▶ _GIVEN ENTRIES_:

>>

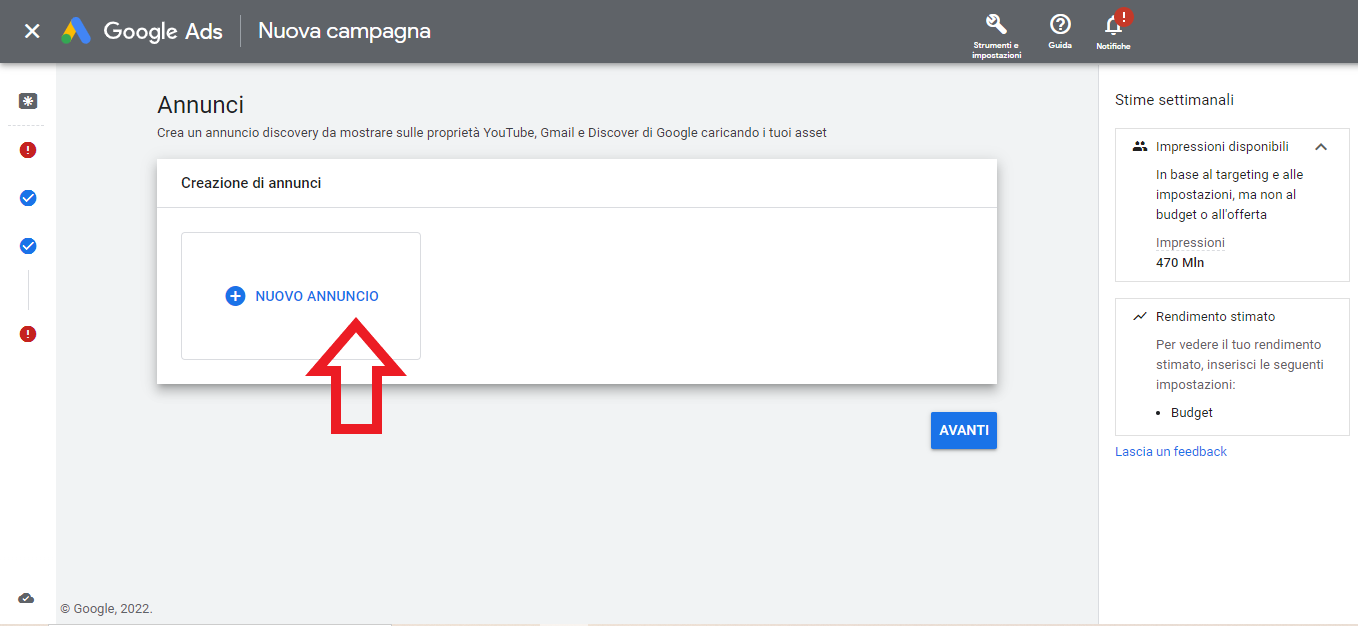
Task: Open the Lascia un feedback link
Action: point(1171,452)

<<
>>

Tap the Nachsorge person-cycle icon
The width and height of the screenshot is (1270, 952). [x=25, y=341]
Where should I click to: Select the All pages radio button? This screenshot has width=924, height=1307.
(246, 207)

<<

▶ _TASK INSTRUCTIONS_:
Report every line of the material above that contains the string "width", matching case exactly, and copy each such line in full.

▶ _CORRECT RESPONSE_:
The width and height of the screenshot is (1270, 952). [x=25, y=341]
Where should I click to: Select the All pages radio button? This screenshot has width=924, height=1307.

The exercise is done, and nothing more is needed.